2024 - that is the self-appointed deadline for the current government to finish the Hemus motorway and one that Prime Minister Boyko Borissov has been quoting persistently over the past year.
The construction of the road began in the 1970s but was put on hold over the past few decades as other key infrastructural projects were prioritized. However, a few years ago, the project was revived and put back on the table.
The highway should connect Sofia, the Bulgarian capital, to Varna, the third biggest city in the country. It can become a key driver of economic prosperity for Northern Bulgaria where everything is just too far away to flourish. Nonetheless, controversy surrounds the project and the government's latest decisions on how to finish the 2.7 billion leva project, as it commissioned the work to a state-owned company with no experience that will probably illegally and with no transparency use private subcontractors.

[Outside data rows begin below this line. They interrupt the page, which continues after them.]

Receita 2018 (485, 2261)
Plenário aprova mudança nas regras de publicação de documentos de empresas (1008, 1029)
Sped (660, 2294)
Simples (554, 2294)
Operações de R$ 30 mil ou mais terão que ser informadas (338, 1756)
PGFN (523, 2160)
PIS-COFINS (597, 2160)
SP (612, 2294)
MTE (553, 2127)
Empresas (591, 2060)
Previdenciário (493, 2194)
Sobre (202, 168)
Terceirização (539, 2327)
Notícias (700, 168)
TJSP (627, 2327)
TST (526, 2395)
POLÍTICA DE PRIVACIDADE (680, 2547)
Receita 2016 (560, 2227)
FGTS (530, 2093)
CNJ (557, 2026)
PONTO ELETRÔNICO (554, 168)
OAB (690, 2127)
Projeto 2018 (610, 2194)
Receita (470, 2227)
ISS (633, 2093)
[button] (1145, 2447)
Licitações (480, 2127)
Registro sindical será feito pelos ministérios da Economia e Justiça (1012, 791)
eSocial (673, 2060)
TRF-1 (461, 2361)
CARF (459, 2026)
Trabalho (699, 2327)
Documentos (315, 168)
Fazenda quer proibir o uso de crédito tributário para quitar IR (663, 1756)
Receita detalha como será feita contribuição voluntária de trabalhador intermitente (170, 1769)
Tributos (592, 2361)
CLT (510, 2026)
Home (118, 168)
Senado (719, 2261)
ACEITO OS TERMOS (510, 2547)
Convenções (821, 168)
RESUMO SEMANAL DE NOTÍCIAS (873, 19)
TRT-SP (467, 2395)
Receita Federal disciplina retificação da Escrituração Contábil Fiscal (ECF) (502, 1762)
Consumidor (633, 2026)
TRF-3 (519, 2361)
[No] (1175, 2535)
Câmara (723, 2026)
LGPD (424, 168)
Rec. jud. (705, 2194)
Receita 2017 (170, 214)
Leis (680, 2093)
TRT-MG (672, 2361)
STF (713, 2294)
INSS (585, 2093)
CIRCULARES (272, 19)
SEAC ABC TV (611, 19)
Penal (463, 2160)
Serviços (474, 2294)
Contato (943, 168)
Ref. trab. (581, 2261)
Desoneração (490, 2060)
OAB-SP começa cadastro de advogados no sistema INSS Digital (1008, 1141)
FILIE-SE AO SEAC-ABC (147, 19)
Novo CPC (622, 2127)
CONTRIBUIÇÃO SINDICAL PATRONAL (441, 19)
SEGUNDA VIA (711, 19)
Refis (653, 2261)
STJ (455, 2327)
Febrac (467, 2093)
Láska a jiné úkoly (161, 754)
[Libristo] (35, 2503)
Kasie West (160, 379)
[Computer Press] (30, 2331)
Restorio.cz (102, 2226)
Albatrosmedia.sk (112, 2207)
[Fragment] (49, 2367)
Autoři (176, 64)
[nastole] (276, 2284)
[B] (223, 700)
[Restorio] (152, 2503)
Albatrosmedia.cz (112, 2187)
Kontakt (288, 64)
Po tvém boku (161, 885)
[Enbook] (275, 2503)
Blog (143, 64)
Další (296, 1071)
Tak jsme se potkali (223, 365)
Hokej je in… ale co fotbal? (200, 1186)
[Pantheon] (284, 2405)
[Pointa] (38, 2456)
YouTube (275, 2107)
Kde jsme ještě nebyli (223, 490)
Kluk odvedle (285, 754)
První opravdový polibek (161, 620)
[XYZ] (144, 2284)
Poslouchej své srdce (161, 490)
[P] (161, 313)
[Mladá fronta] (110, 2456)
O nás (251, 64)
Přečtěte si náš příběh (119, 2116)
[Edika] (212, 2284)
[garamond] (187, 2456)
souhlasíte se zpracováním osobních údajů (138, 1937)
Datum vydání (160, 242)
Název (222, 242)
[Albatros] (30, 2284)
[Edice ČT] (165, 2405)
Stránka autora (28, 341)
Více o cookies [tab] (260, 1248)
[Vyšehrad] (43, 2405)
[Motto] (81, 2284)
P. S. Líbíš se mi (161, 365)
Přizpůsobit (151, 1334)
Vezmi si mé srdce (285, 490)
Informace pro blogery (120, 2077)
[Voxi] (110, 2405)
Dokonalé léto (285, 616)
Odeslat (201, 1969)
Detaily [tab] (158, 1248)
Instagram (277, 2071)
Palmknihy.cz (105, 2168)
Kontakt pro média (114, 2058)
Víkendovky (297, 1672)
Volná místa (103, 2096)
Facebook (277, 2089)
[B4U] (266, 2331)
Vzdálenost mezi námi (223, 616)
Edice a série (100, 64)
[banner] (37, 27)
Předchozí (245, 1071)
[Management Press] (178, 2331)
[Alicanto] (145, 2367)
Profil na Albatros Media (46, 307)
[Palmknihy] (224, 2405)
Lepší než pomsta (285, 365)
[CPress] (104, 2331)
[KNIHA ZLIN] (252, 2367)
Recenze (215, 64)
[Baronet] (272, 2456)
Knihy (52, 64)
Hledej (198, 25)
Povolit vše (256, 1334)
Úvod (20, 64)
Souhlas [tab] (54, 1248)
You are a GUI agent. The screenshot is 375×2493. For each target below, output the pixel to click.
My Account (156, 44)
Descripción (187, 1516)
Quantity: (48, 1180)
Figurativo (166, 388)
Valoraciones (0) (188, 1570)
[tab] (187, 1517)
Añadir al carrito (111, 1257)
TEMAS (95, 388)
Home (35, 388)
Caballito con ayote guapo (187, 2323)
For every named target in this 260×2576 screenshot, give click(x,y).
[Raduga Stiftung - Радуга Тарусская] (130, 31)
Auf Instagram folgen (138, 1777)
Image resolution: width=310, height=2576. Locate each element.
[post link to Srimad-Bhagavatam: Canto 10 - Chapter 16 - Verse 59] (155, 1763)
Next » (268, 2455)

An old project with no luck
Hemus is incomplete in a very odd way as there is a "hole" in the middle. Тhere are 100 and 90 km respectively built at the two ends of the motorway - near Sofia and near Varna. Still, the road which crosses Northern Bulgaria from Pleven, Veliko Tarnovo, Targovishte and Shumen is not ready yet. Meanwhile, the gap in economic performance between Northern and Southern Bulgaria has intensified over the years and road infrastructure is seen as key to changing that. The highway is extremely important as it will create a faster and convenient link between the capital and Varna, as well as the cities in between. According to the Road Infrastructure Agency, the population which will be impacted by the construction of Hemus is about 2.9 million people, covering about 44% of the country's territory.
One reason the motorway was left behind in the 2000s was that there were no European funds dedicated to its construction. Thus, other roads - like Trakia between Sofia and Bourgas, and Struma which connects the capital with the Greek border, were prioritized. However, a few years ago the Road Agency launched a bid for the construction of two new segments. One of them - embracing 9 kilometres on the Western side of the road, was finished in the fall of 2019, just in time for the local elections. Тhe other one - 16 km between Targovishte and Shumen, are still being delayed.
A questionable decision
At the end of 2018 the government suddenly and without any public discussion announced that it was signing a 1.34 billion leva contract for the construction of 134 kilometres of the Hemus motorway with a state-owned construction company called Avtomagistrali (literally means "highways"). It was established in the early 1980s, during Communism, and its main job was to maintain highway infrastructure and do any required repairs. The company was quite secretive and not really familiar to the wider public. It did not respond to journalistic questions back in 2017 and even people from the construction business knew little of it. The only certainty was that for years Avtomagistrali "subscribed" to procurement contracts for maintenance of highways and signed them with quite a high price offers. After that, it subcontracted most of the work to private companies and basically served as a broker for such jobs.
Yet the Council of Ministers decided that the company was fit to complete the biggest road segment commissioned in one go since Communist times. A year after it signed the first contract, the Road Agency signed a second one regarding Hemus, again with Avtomagistrali, - this time for 1.38 billion leva with VAT for 89 km. Overall, the company suddenly found itself with two contracts covering over 220 kilometres in what was the costliest construction task ever assigned by the government. The contracts were signed using the "in-house" procedure whereby an institution can assign work directly to another public firm without organizing an open bid. The problem is that under this mechanism the company is not allowed to use outside help. Nevertheless, it seems that Avtomagistrali is illegally using subcontractors by signing contracts for "renting equipment", for instance. The problem is that in this case transparency and accountability over who, how and for what is being paid is almost nonexistent.
The clock is ticking
Even though the question of corruption and transparency in public spending is a significant one, most people more often ask: when will Hemus be ready? The government's deadline of 2024 for the whole highway now seems optimistic.
Probably the first segment due for completion will be the 16 km between Targovishte and Shumen. They were supposed to be finished by spring of 2020. However, multiple factors hindered the timely finalization of the road. Тhe contract between the Road Agency and the chosen construction companies was signed in September 2017 and they began work on the road section almost a year later, in August 2018. However, over two years later, the road segment is far from ready.
The initial deadline was supposed to be 730 days or two years. Nevertheless, the construction permit for almost the whole part of the highway was issued in October 2019. The main reason for the delay was the slow expropriation of land through which the highway needs to pass as well as legal battles over the size of compensation payments to landowners.
Right now there is only 52 km with a construction permit out of the over 220 km for which Avtomagistrali is responsible. The construction should officially take between three and four years, thus they will be ready sometime in 2023 if everything goes according to plan.
However, the more we move to the East, the further the completion date goes (see the map). The projects for the road after Veliko Tarnovo are not ready, nor has the land for the route been expropriated. Thus, the four-year horizon can be defined only as wildly over-optimistic.